Astrolabio

Por Antonio González Vázquez

Habida cuenta de que en estos momentos nadie en su sano juicio confía en la Auditoría Superior del Estado, lo prudente es someter a revisión a fondo su desempeño desde 2014 cuando la tomó Jesús Martínez Loredo. Si hoy se comprueba que hay corrupción, entonces en los años previos también la hubo.

Para desterrar cualquier sombra de duda acerca de la certeza de los trabajos de auditoría realizadas en los últimos años, lo prudente es que el ente auditor sea auditado a fondo.

Y no solo eso, que las cuentas públicas de los ayuntamientos y de Gobierno del Estado de 2013 a 2016 también sean objeto de una auditoría exhaustiva.

Es absolutamente necesario evaluar el desempeño de esa institución para identificar las causas que motivaron que en los últimos años, los montos de observaciones financieras a todos los entes auditables vinieran disminuyendo inexplicablemente a tal grado, que poco faltaba para que la ASE entregase estrellitas de buen comportamiento al gobernador y a los alcaldes.

Pero también resulta indispensable no desaprovechar la ocasión para iniciar una limpieza total de personal de la Auditoría, pues la mayor parte de las plazas están en manos de recomendados de dirigentes de partidos y de diputados de distintas legislaturas.

Es muy importante desarmar la red de corrupción que han construido en la ASE los partidos y los diputados que, ya sea por favores o de plano, mediante amenazas, lograron colocar a gente de confianza en puestos clave.

Sin eso, la mafia de los moches desde el Congreso no funcionaría.

Cuando Martínez Loredo renunció al cargo, ya estaban listos los informes finales de auditoría de las cuentas públicas de los municipios, sería una locura dar por buenos esos informes. Se les debe destruir e iniciar desde cero el proceso de auditorías municipales ya que la credibilidad en esa institución está hecha trizas.

Es decir, debería de hacerse muchas cosas debido al escándalo de corrupción imperante, sin embargo, en los hechos parece no haber avance alguno en cuanto al inicio de investigaciones serias y profesionales.

Pareciera que en el Congreso del Estado intentan superar la crisis con acciones tan tibias como insuficientes. La propia legislatura debería abrirse a una revisión ciudadana para saber que tan honda es la corrupción.

En una semana más la Comisión de Vigilancia tendrá candidato para Auditor y será votado en el pleno por los mismos que forman parte de la mafia de los moches. Se trata de un acto de pura simulación.  

Desde Panavi y hasta ahora mucha palabrería y nada de hechos. Los diputados han sido exhibidos como corruptos pero cobraron y cobrarán la siguiente quincena, tienen todo el aparato legislativo para defenderse y para a su vez, criticar a quienes los critican.

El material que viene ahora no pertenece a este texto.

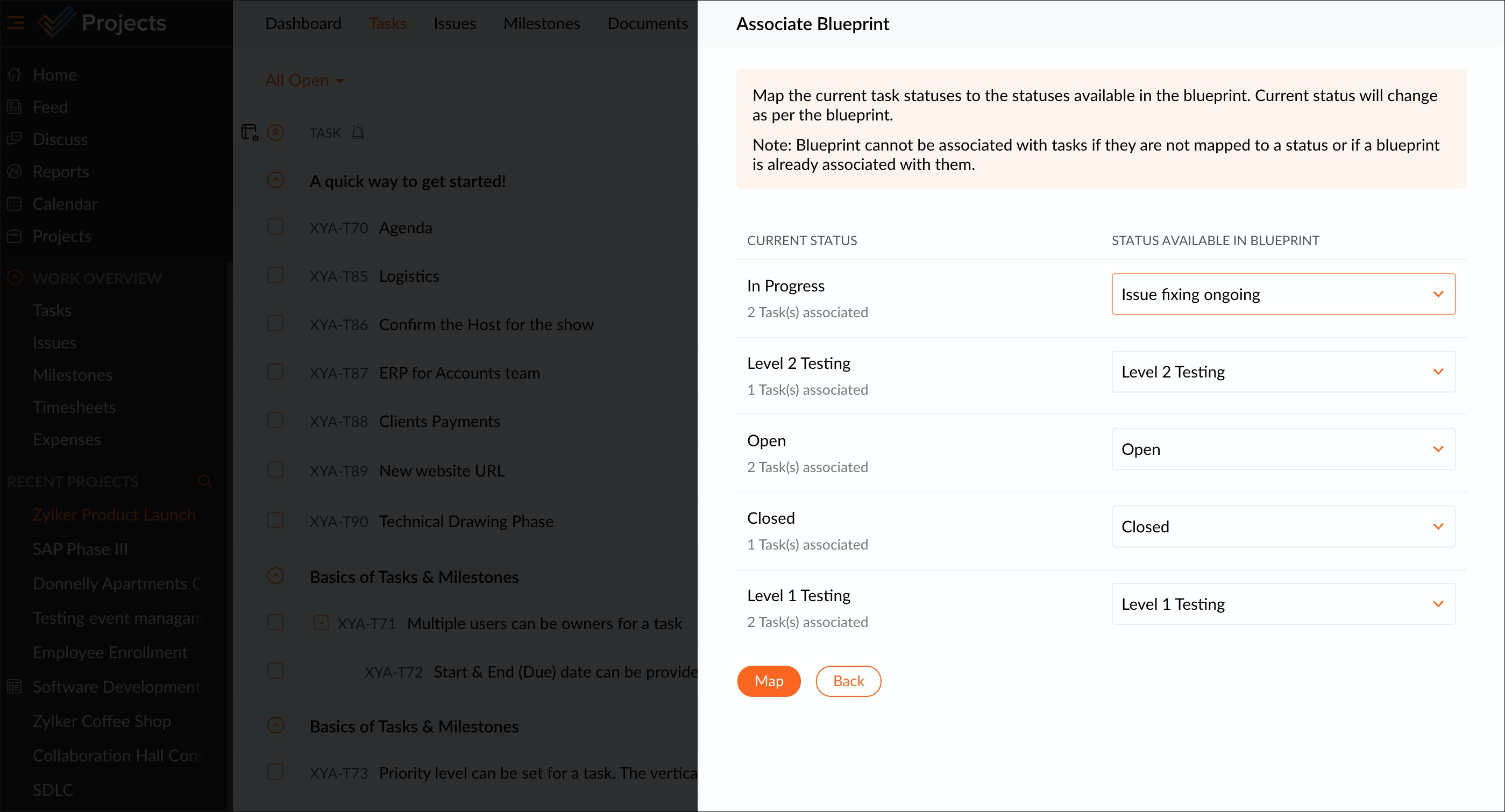Click the Map button
1505x812 pixels.
click(x=768, y=681)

En ese sentido, Sergio Desfassiux está muy equivocado,  San Luis no es un asco como ha declarado, son los diputados un asco e incluso, unos más que otros.

Pero ese diputado del PRD no es el tema, el gran tema es que la corrupción que corroe a las instituciones públicas debe ser sancionada. Lo importante es que las cuentas públicas municipales de 2013 a 2016 vuelvan a ser revisadas por un organismo de confianza y profesionalmente responsable.

El tema no son las tonterías que declaran los diputados sino hacer posible que se audite a Ricardo Gallardo en las cuentas 2015 y 2016.

No más circo mediático, lo que urge son ya hechos concretos para poner en su lugar a los corruptos.